── Items ──
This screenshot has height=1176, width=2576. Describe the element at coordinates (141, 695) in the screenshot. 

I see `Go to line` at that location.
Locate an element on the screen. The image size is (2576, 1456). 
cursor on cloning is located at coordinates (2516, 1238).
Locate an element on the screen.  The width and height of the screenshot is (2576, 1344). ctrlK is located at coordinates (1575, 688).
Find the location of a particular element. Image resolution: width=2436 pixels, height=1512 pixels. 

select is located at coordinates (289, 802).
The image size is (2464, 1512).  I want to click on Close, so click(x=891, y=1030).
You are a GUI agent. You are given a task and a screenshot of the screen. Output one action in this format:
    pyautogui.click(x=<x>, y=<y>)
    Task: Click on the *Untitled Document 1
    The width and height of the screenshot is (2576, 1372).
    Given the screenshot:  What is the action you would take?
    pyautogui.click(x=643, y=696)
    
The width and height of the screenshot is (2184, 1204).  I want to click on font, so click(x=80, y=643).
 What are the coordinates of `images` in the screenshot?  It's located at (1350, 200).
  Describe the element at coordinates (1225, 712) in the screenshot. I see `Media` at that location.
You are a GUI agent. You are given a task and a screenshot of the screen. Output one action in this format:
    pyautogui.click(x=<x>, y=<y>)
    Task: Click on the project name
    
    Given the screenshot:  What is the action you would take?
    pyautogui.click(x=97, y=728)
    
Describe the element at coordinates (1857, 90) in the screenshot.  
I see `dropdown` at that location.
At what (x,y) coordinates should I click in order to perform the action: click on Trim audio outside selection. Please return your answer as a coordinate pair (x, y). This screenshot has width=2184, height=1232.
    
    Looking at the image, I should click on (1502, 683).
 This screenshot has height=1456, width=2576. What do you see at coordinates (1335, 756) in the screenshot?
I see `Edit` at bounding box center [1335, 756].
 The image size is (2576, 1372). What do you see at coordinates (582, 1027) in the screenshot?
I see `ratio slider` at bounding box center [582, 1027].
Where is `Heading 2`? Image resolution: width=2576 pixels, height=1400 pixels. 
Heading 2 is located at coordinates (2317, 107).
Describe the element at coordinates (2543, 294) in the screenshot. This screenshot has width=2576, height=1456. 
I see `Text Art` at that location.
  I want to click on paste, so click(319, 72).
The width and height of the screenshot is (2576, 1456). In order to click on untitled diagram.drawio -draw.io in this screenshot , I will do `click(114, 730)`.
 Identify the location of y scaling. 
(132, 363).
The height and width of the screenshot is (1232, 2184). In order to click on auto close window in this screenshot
───
#### Problem requirements
Can you output the records from the line containing "Find the location" up to and including the line containing "The image size is (2464, 1512)." as a numbered list, skipping any blank lines?

#### Solution to this exercise
1. Find the location of a particular element. Image resolution: width=2436 pixels, height=1512 pixels. 
2. select is located at coordinates (289, 802).
3. The image size is (2464, 1512).  I want to click on Close, so click(x=891, y=1030).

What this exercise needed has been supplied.